Alliances (Star Wars: Thrawn, #2)(105)



“You cannot,” Thrawn said firmly. “This is the danger to your Republic. This is where you must focus your efforts.”

“We’ll reprogram this factory like Artoo’s doing to the other one,” Anakin said, snapping up his arm, aiming his forearm at Thrawn’s wrist to try to break the other’s grasp. Thrawn countered by letting go just as Anakin’s arm swung harmlessly past, then reacquiring his grip. “Stop it, damn you—she’s going to die.”

“We can’t reprogram here,” Thrawn said. “Clone troopers don’t have the droids’ built-in weaponry.”

“I can’t abandon her.”

“We won’t,” Thrawn promised. “But your mission—your true mission—must come first.”

My true mission is Padmé, Anakin wanted to snarl.

But again, he couldn’t. Thrawn didn’t know the truth, and Anakin didn’t dare tell him.

And down deep, he knew the Chiss was right. There was little point in rescuing his wife here only to see her executed in a Separatist purge after Coruscant’s fall. “You have a plan?”

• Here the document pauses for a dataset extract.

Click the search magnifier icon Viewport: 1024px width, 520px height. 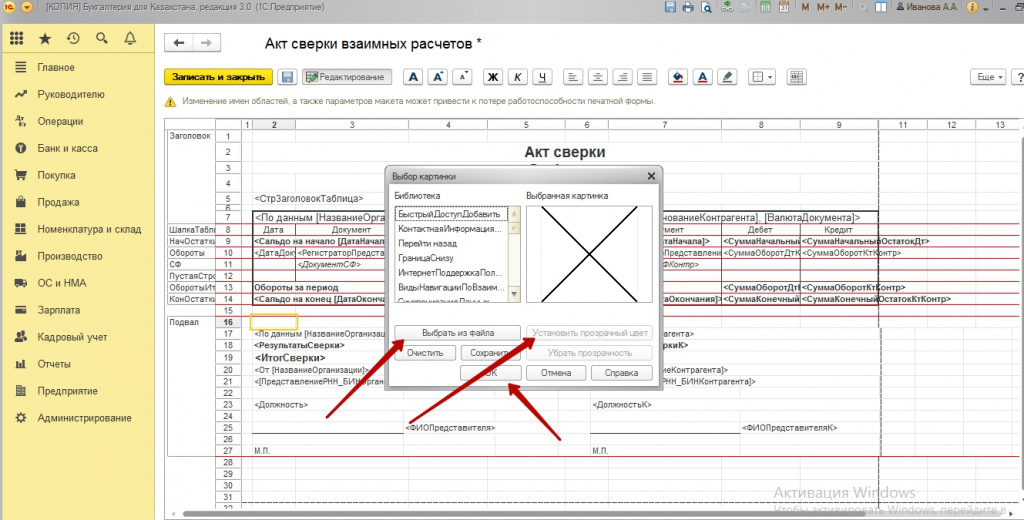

“Yes,” Thrawn said. “Let’s see if our opponents will allow us sufficient time.”



* * *





“I’m sure you’ll try your best,” Padmé said, forcing her voice to stay calm. If the rest of Solha’s B2s were as invulnerable as the three Anakin and Thrawn had already tangled with, her husband was in deadly danger.

Behind him, R2-D2’s dome swiveled to face her.

And suddenly she realized something that hadn’t occurred to her. The way the control table was positioned, Solha wouldn’t have seen R2-D2’s data arm on his walk across the room.

More important, he wouldn’t have been able to see that the arm was plugged into the data socket.

But he would see it now if he simply turned around. At all costs Padmé had to keep him from doing that. “Why don’t you tell me about Dooku’s grand scheme?” she asked. “I seem to remember Serennian custom permitting a condemned prisoner a last request.”

“Such dramatics, Senator,” Solha chided. “Really, I’d tell you if I could. But I believe the count is still working out the details.”

“Ah,” Padmé said drily. Right. The Count Dooku she knew would have the whole thing planned down to the centimeter and millisecond by now. Odds were that he did, and that Solha simply wasn’t important enough for such information.

“But really, the plan should be obvious,” Solha continued. “Invulnerable battle droids to destroy your clone armies—”

With a clank, the B2 beside R2-D2 abruptly came to full life. Solha half turned toward it—

Snatching out her S-5, Padmé aimed at the left side of Solha’s lower ribs, a shot that should get his attention without seriously injuring him, and fired. The bolt blazed into the edge of his chest plate.

And disappeared.

Solha jerked back around to face her, a startled look on his face. “You shot me?”

Padmé fired again, more toward the center of his chest this time. Again, there was no effect.

But this time she spotted the distinctive sunburst effect.

Like the B2s, Solha’s armor was wreathed in cortosis fibers.

“So much for a civilized conversation,” Solha snarled, his casual arrogance gone. Slipping his helmet back over his head, he spread his arms wide to both sides. “Go ahead—take your best shot. Then maybe you’ll accept the fact that the Republic is doomed.”

Padmé glanced past his shoulder, to see R2-D2 withdraw his data arm from the console. The reprogramming was finished.

Time to get out of here.

“If you insist,” she said, focusing on Solha again. She sent a final blaster bolt at him, this one sunbursting off his helmet, again with no damage.

Thumbing the S-5’s selector switch, she braced herself and fired her last grapple squarely between his eyes.

The impact snapped his head back, staggering him backward as he fought for balance. Padmé rushed forward, reeling in the grapple as she ran. Solha recovered his stance and started to swing his E-5 back toward her.

And fell flat on his back as she again slammed the grapple into his helmet. Reeling it in again, she reached him and kicked the blaster out of his hand.

He grabbed at her ankle, started to pull himself to his feet. She slammed the grapple off his faceplate one final time, bouncing the back of his helmet against the floor. This time he collapsed and lay still.

“Come on,” she said, beckoning to R2-D2 as she turned and ran toward the north door. Solha’s brother and sister were out there somewhere, and Anakin and Thrawn didn’t know their clone armor was as invulnerable as the B2s’.

They were halfway to the door when Padmé heard the woken super battle droid stir behind them. It made a strange sound deep within itself.

And began lumbering its way toward them.



* * *





“Fill it completely,” Thrawn said.

Anakin blinked, looking at the clone trooper helmet in his hands. It was indeed only half full. “Right,” he said, dipping it into the cortosis bin again, his full focus on the sensations coming to him from the east wing. Padmé was still alive, still unhurt, and her anxiety level was back under control. But that was all he could see. He desperately wanted to hand the rest of the prep work over to Thrawn and rush to her aid.